Pinegrove was no disappointment either. Front man Evan Stephens Hall established his stage presence early, displaying his central role in the band. The five-piece band lived up to the hype in terms of musicianship. A telltale sign of a talented musician is how their live performance holds up to their recorded music. Pinegrove’s performance proved their proficiency, as well as their excellent songwriting abilities. However, the biggest obstacle of their act was the abundance of tempo changes that made it nearly impossible to really groove to their tunes. They were tight and cohesive, but at times the rhythm was hard to embrace. A slightly disjoint performance, their interaction with the crowd, namely an extended conversation about chips, did not aid their energy. Still, it would be wrong not too attribute some of that to the crowd itself. As the night went on, very few people remained animated, something that a good performance feeds off. But there is no doubt that this band has something very real going for them.
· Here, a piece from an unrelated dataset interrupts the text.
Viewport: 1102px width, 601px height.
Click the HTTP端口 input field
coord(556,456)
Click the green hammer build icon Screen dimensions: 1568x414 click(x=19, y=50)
The opener, Skating, fronted by Jake Shaker, was a pleasant surprise. What Shaker calls “dream pop,” Skating’s sound was intriguingly difficult to classify. Shaker’s white turtleneck, professor-esque specs and funky little hip sway set the mood for the night with a slightly silly vibe. Skating sounded much different from the recordings, but both versions hold a unique feeling to them. They started the show off right, putting the crowd in a great mood for the music to come.

As respectable as it is to get up on stage in front of people you don’t know and bear your soul, Reduction Plan’s performance somewhat killed the vibe of the show. Skating’s fun-loving sound ramped up the crowd, only to have a bundle of distorted turmoil thrown at them. While Reduction Plan certainly has their own sound, and accurately portrays what it seems they set out to say, it just was not the right setting for the music. The feeling of the night would have had a very smooth and positively progressive build up had Reduction Plan played first, but following Skating emphasized their bleak sound was a bit much.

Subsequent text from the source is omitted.